SOURCE RECORDS -
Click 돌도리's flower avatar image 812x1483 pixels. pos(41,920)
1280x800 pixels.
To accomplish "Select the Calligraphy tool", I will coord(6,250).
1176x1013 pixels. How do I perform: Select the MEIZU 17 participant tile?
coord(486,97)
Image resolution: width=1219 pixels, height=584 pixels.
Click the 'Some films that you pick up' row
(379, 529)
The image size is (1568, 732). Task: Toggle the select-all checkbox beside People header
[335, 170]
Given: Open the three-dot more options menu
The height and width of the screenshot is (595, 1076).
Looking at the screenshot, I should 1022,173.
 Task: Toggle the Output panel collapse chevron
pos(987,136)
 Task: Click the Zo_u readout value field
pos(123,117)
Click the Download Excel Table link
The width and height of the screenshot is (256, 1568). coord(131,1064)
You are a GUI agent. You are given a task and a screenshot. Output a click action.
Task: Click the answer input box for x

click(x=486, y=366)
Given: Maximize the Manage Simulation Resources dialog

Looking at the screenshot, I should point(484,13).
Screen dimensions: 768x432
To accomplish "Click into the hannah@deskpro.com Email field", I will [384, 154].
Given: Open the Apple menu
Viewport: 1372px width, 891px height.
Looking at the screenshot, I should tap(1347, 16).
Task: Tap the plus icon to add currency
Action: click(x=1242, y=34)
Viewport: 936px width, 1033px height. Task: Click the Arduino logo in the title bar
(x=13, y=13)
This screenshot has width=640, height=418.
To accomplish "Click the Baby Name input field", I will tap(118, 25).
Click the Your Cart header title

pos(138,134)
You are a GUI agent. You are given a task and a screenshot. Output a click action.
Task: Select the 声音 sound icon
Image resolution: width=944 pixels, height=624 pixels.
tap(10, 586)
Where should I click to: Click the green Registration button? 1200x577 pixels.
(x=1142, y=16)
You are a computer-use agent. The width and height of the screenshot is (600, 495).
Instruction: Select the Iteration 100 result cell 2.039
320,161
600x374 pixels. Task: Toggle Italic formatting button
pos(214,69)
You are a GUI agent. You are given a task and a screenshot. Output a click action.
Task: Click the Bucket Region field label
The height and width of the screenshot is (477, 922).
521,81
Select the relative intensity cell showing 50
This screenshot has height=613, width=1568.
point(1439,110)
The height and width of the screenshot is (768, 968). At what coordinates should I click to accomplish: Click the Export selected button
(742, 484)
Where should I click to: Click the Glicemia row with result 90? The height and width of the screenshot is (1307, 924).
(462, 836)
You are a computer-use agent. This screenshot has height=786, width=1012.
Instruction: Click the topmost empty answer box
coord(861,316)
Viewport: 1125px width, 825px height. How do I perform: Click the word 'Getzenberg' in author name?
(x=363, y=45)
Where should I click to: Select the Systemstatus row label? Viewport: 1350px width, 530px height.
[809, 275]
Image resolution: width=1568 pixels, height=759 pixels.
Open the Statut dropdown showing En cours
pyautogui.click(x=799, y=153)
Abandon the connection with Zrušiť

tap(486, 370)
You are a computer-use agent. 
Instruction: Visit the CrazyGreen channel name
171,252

TRY IT - Reproduce all of the material verbatim.

WRITTEN RESPONSE -
Click 돌도리's flower avatar image 812x1483 pixels. pos(41,920)
1280x800 pixels.
To accomplish "Select the Calligraphy tool", I will coord(6,250).
1176x1013 pixels. How do I perform: Select the MEIZU 17 participant tile?
coord(486,97)
Image resolution: width=1219 pixels, height=584 pixels.
Click the 'Some films that you pick up' row
(379, 529)
The image size is (1568, 732). Task: Toggle the select-all checkbox beside People header
[335, 170]
Given: Open the three-dot more options menu
The height and width of the screenshot is (595, 1076).
Looking at the screenshot, I should 1022,173.
 Task: Toggle the Output panel collapse chevron
pos(987,136)
 Task: Click the Zo_u readout value field
pos(123,117)
Click the Download Excel Table link
The width and height of the screenshot is (256, 1568). coord(131,1064)
You are a GUI agent. You are given a task and a screenshot. Output a click action.
Task: Click the answer input box for x

click(x=486, y=366)
Given: Maximize the Manage Simulation Resources dialog

Looking at the screenshot, I should point(484,13).
Screen dimensions: 768x432
To accomplish "Click into the hannah@deskpro.com Email field", I will [384, 154].
Given: Open the Apple menu
Viewport: 1372px width, 891px height.
Looking at the screenshot, I should tap(1347, 16).
Task: Tap the plus icon to add currency
Action: click(x=1242, y=34)
Viewport: 936px width, 1033px height. Task: Click the Arduino logo in the title bar
(x=13, y=13)
This screenshot has width=640, height=418.
To accomplish "Click the Baby Name input field", I will tap(118, 25).
Click the Your Cart header title

pos(138,134)
You are a GUI agent. You are given a task and a screenshot. Output a click action.
Task: Select the 声音 sound icon
Image resolution: width=944 pixels, height=624 pixels.
tap(10, 586)
Where should I click to: Click the green Registration button? 1200x577 pixels.
(x=1142, y=16)
You are a computer-use agent. The width and height of the screenshot is (600, 495).
Instruction: Select the Iteration 100 result cell 2.039
320,161
600x374 pixels. Task: Toggle Italic formatting button
pos(214,69)
You are a GUI agent. You are given a task and a screenshot. Output a click action.
Task: Click the Bucket Region field label
The height and width of the screenshot is (477, 922).
521,81
Select the relative intensity cell showing 50
This screenshot has height=613, width=1568.
point(1439,110)
The height and width of the screenshot is (768, 968). At what coordinates should I click to accomplish: Click the Export selected button
(742, 484)
Where should I click to: Click the Glicemia row with result 90? The height and width of the screenshot is (1307, 924).
(462, 836)
You are a computer-use agent. This screenshot has height=786, width=1012.
Instruction: Click the topmost empty answer box
coord(861,316)
Viewport: 1125px width, 825px height. How do I perform: Click the word 'Getzenberg' in author name?
(x=363, y=45)
Where should I click to: Select the Systemstatus row label? Viewport: 1350px width, 530px height.
[809, 275]
Image resolution: width=1568 pixels, height=759 pixels.
Open the Statut dropdown showing En cours
pyautogui.click(x=799, y=153)
Abandon the connection with Zrušiť

tap(486, 370)
You are a computer-use agent. 
Instruction: Visit the CrazyGreen channel name
171,252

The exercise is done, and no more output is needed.